Ces Anglo-Saxons, ces gens d’origine britannique, représentent la nuance la plus éloignée tout à la fois du sang des aborigènes et de celui des nègres d’Afrique. Ce n’est pas qu’on ne pût trouver dans leur essence quelques traces d’affinités finniques ; mais elles sont contre-balancées par la nature germanique, à la vérité ossifiée, un peu flétrie, dépouillée de ses côtés grandioses, toutefois encore rigide et vigoureuse, qui survit en leur organisme. Ce sont donc, pour les représentants purs ou métis des deux grandes variétés inférieures de l’espèce, des antagonistes irréconciliables.
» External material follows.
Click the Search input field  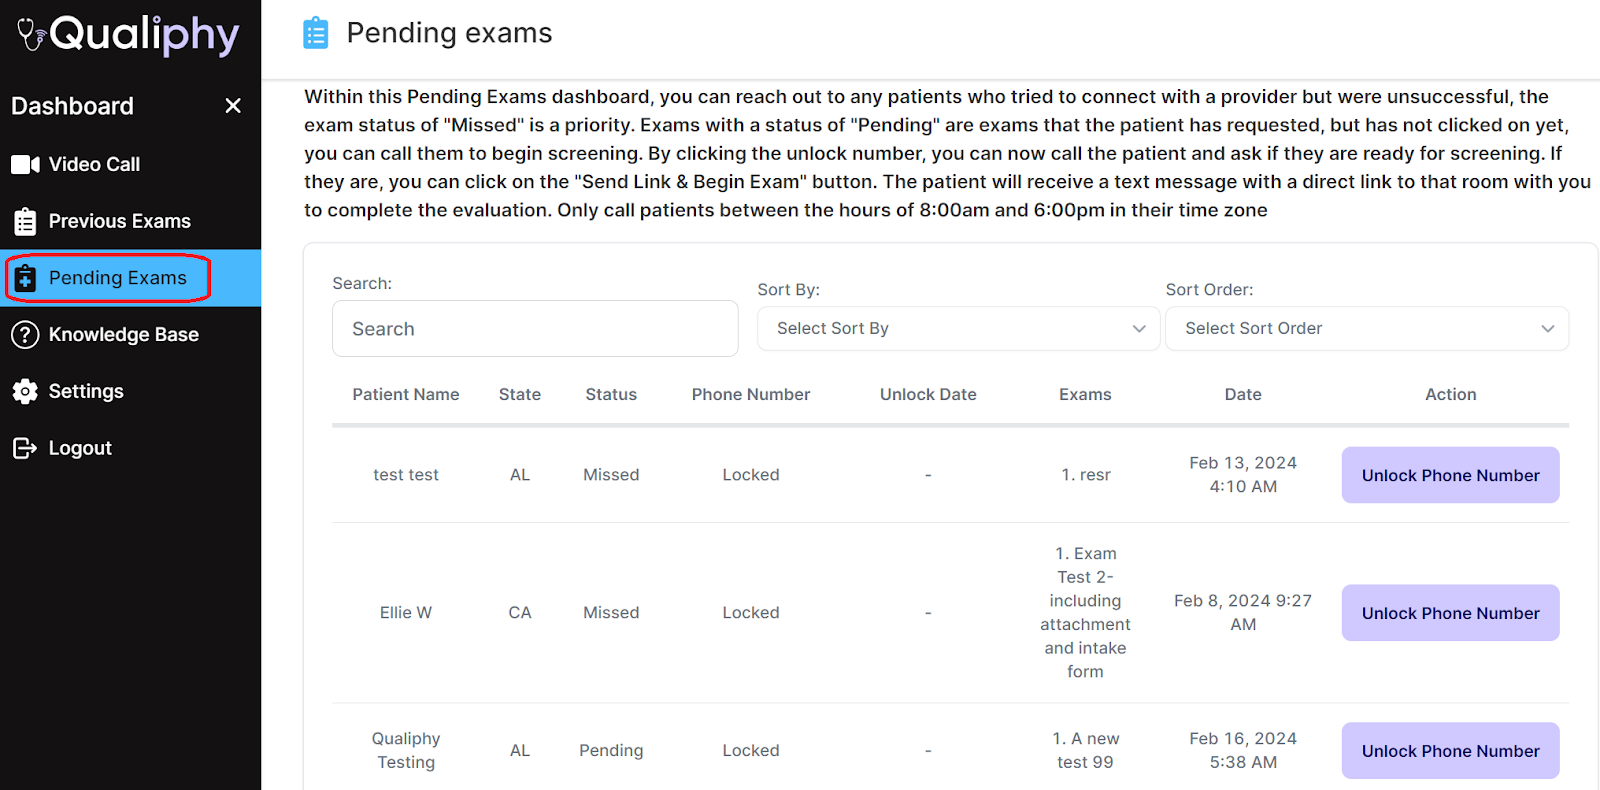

Voilà leur situation sur leur propre territoire. A l’égard des autres contrées indépendantes de l’Amérique, ils composent un État fort en face d’États agonisants. Ces derniers, au lieu d’opposer à l’Union américaine, au défaut d’une organisation ethnique quelque peu compacte, au moins une certaine expérience de la civilisation, et l’énergie apparente ou transitoire d’un gouvernement despotique, ne possèdent que l’anarchie à tous les degrés  ; et quelle anarchie, puisqu’elle réunit les disparates de l’Amérique malaise à ceux de l’Europe romanisée !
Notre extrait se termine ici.